Work instructions - Copy the data from the line with "The image size" to the line with "(x=184, y=63)", both lines included, character for character. Leave the pictures out.

Data supplied -

▬▬▬

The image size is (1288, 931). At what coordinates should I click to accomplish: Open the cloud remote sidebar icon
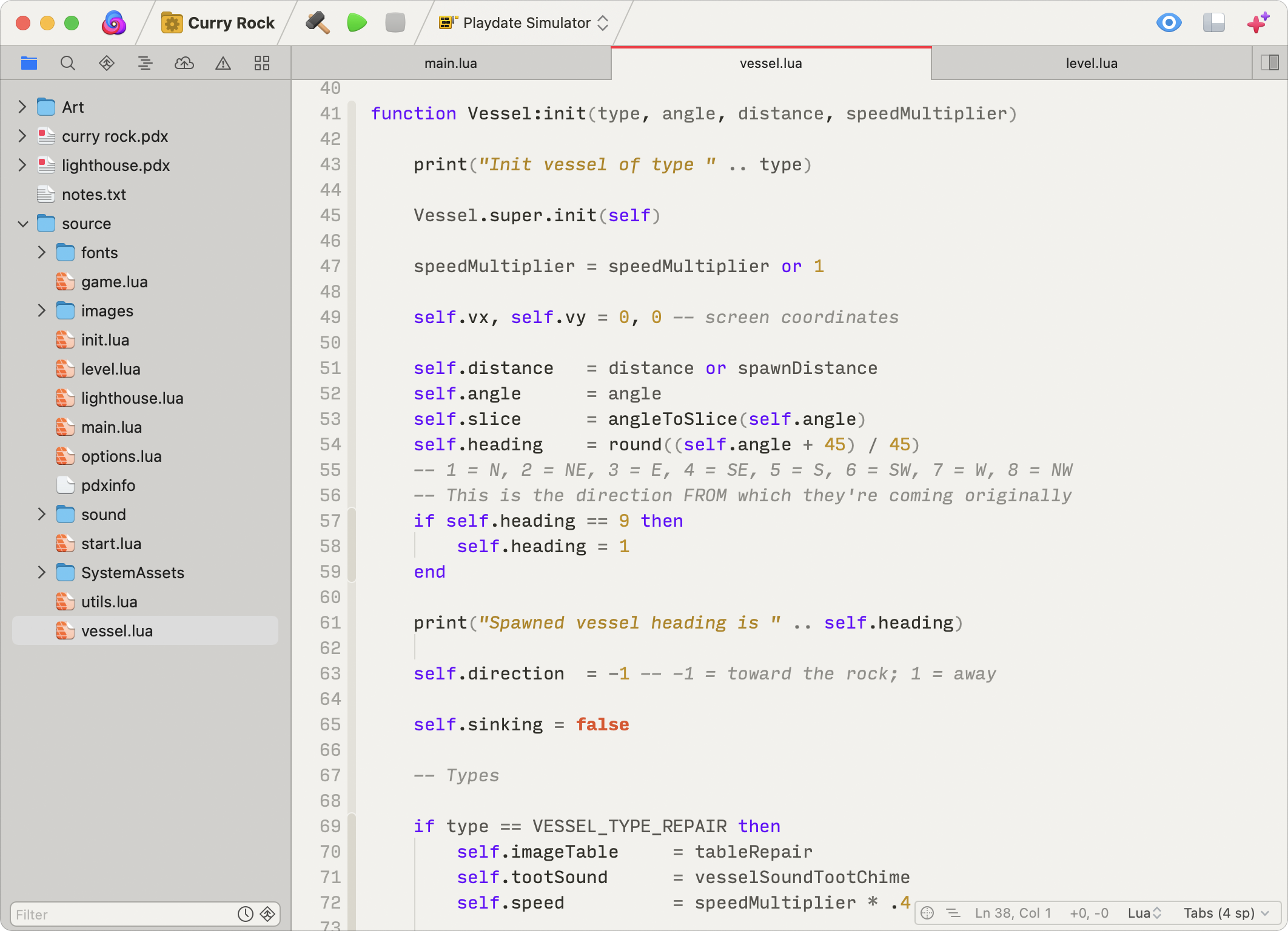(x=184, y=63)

▬▬▬

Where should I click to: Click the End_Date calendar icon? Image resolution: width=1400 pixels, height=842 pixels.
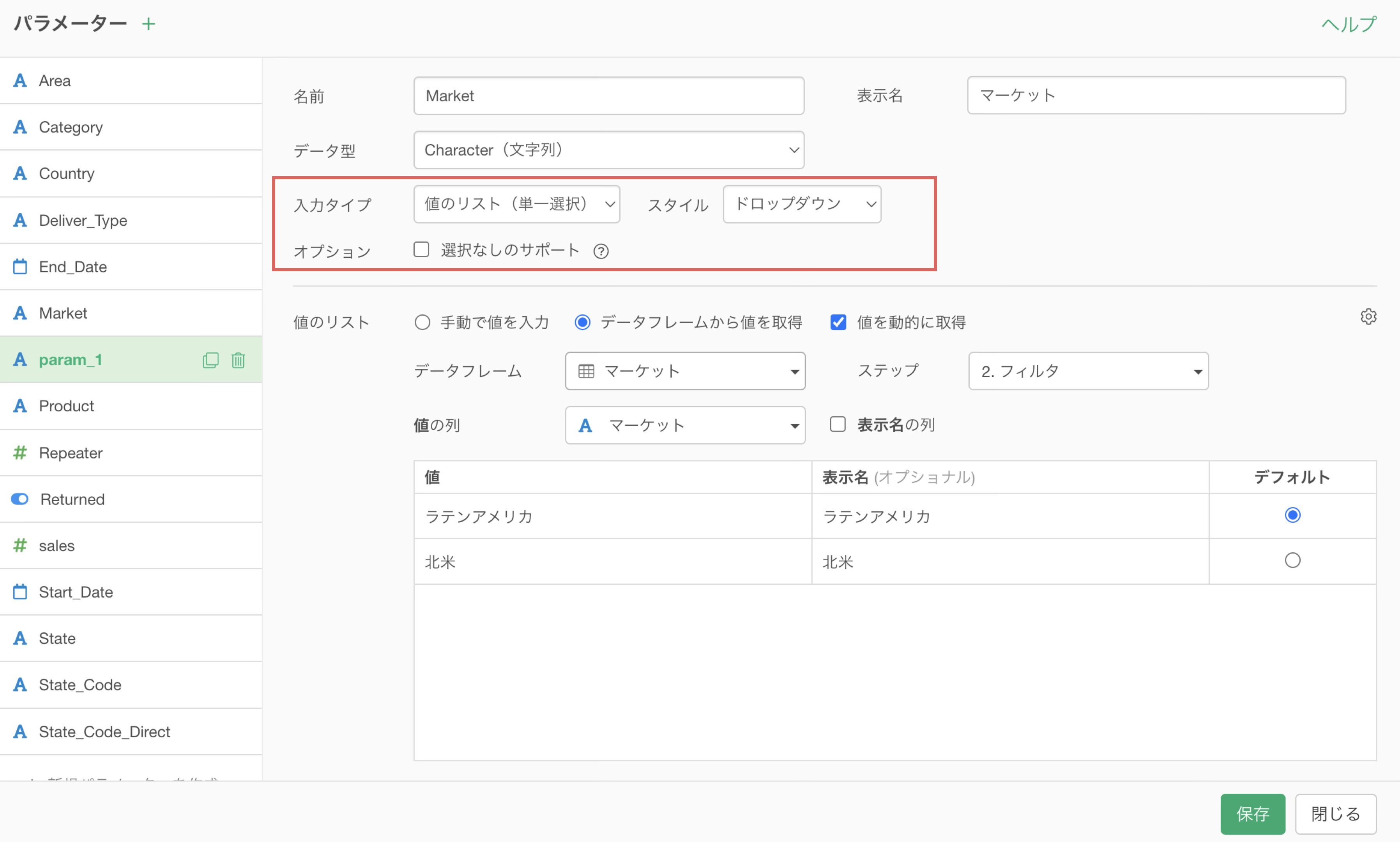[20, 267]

▬▬▬

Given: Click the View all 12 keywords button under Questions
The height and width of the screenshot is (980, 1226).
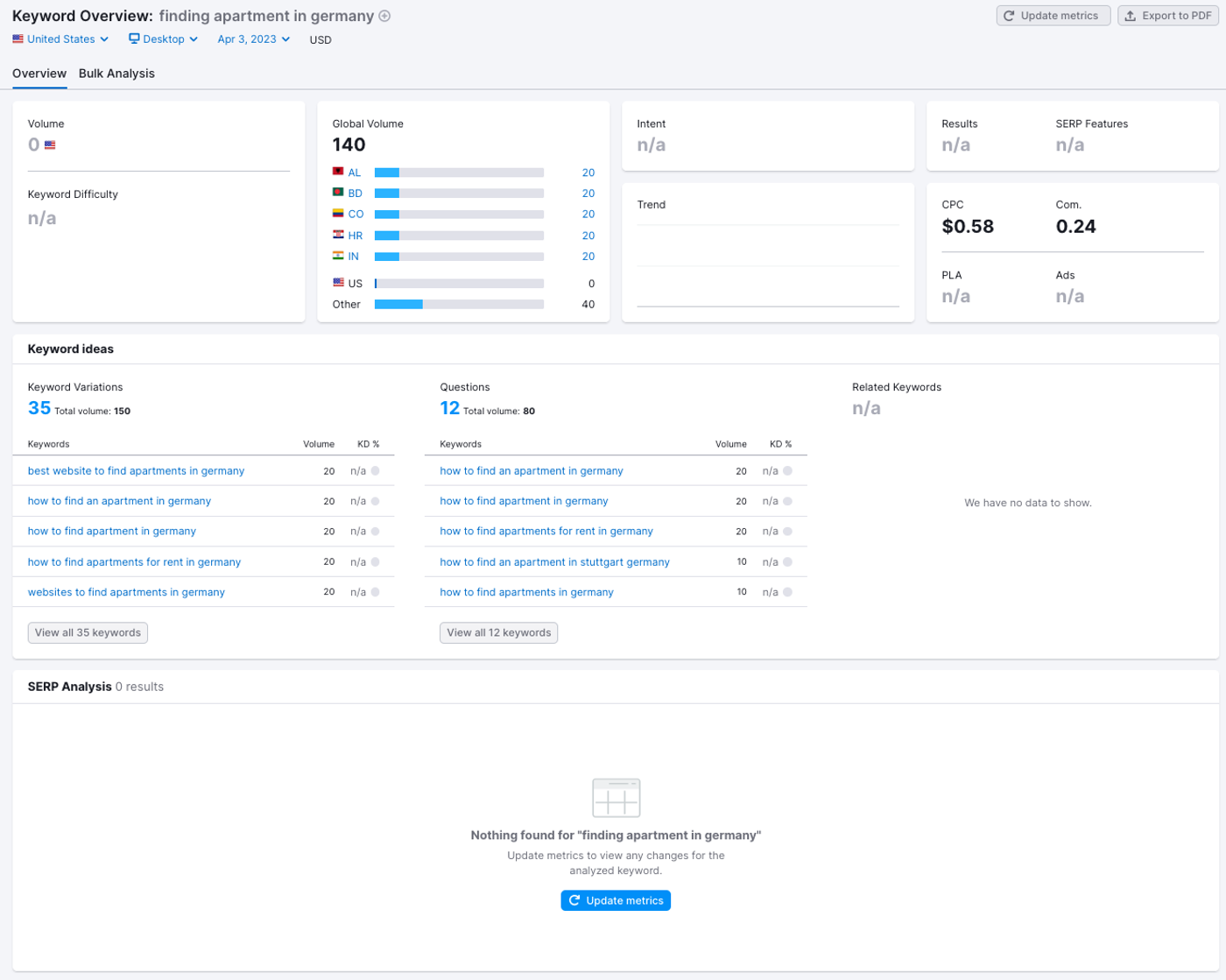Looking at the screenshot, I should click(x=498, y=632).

▬▬▬

Final answer -
The image size is (1288, 931). At what coordinates should I click to accomplish: Open the cloud remote sidebar icon
(x=184, y=63)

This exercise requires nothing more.